How to Import Goods into Kenya: A Step-by-Step Guide
Importing·· 9 min read

How to Import Goods into Kenya: A Step-by-Step Guide

Importing into Kenya is straightforward once you understand the sequence — but a single missing document or a wrong HS code can park your cargo at Mombasa for weeks while demurrage charges climb. This guide walks through every step a first-time or growing importer needs, in the order it actually happens.

Whether you are sourcing electronics from Shenzhen, fabric from Yiwu, or machinery from Europe, the process below is the same. The difference between a smooth import and an expensive one usually comes down to paperwork prepared before the cargo ever sails.

1. Register as an importer (KRA PIN and iTax)

Every importer in Kenya needs an active KRA PIN registered on iTax. Businesses also need a registered company and, for commercial volumes, a tax compliance certificate. Your PIN is what links every import entry, duty payment, and VAT claim back to you.

If you are importing as a business, make sure your PIN is registered under the correct obligations (VAT, income tax) before your first shipment — fixing this mid-clearance causes delays.

2. Source your supplier and confirm the landed cost

Before you commit, work out the full landed cost — not just the supplier's price.

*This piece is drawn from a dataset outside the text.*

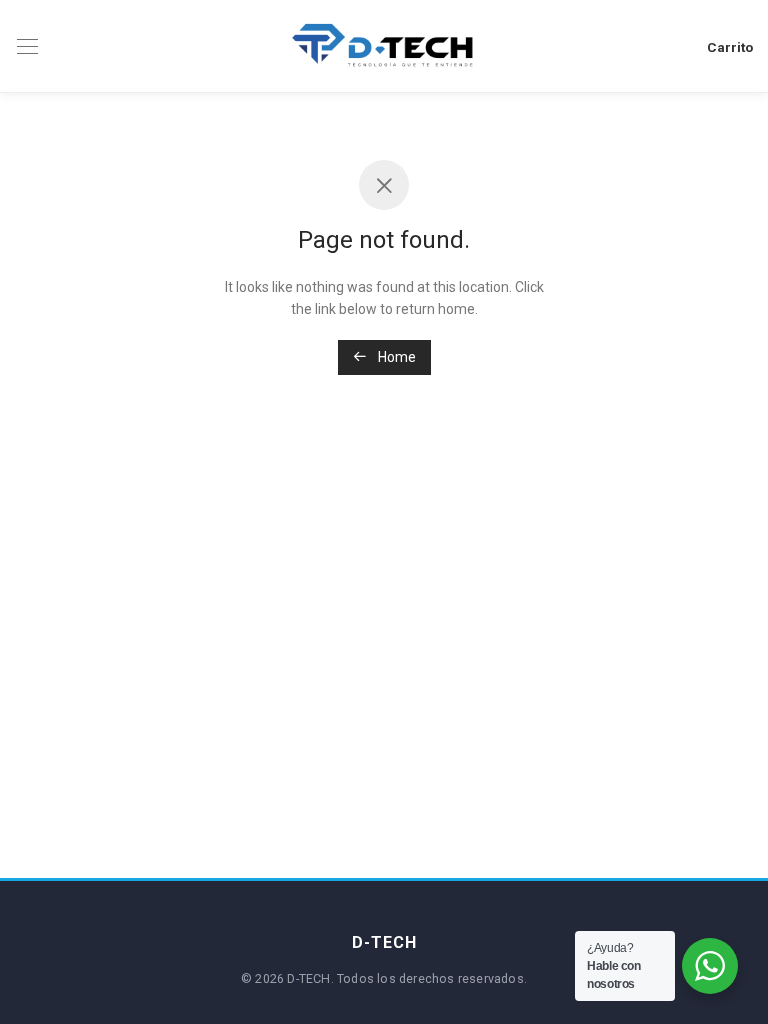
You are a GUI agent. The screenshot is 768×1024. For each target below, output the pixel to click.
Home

That means the goods value, international freight, insurance, import duty, excise (where it applies), import declaration fee, railway development levy, and VAT.

A good freight forwarder will give you a landed-cost estimate from the supplier's invoice and packing list, so you know your true cost per unit before you pay a deposit.

3. Raise an IDF and arrange pre-shipment inspection (PVoC)

An Import Declaration Form (IDF) is lodged on KRA's iCMS system for every commercial consignment. Many regulated products also require a KEBS Certificate of Conformity under the Pre-Export Verification of Conformity (PVoC) programme, inspected at origin before the goods ship.

Skipping PVoC on a product that requires it leads to destination inspection, penalties, and delays — so confirm your product category early.

4. Ship by sea or air

Sea freight through Mombasa is the most cost-effective route for bulky or non-urgent cargo; air freight through JKIA is faster for high-value, fast-moving stock. Your forwarder consolidates the cargo at origin, books the carrier, and issues the bill of lading or air waybill.

This is where the decision between sea and air really bites your margin — we break it down in our air-vs-sea guide linked below.

5. Customs clearance at the port

On arrival, a licensed clearing agent files the customs entry on iCMS, classifies your goods under the correct HS code, and pays the assessed duties and taxes on your behalf. KRA may select the consignment for verification before release.

Getting the HS classification right matters — it sets your duty rate and your compliance exposure. This is the single most common place importers overpay or get flagged.

6. Pay duties and take delivery

Once duties and taxes are paid and any inspections cleared, KRA issues a release order. Your cargo leaves the port or CFS and is transported to your warehouse or shop.

Plan your last-mile transport in advance so cargo isn't sitting in storage racking up charges the moment it's released.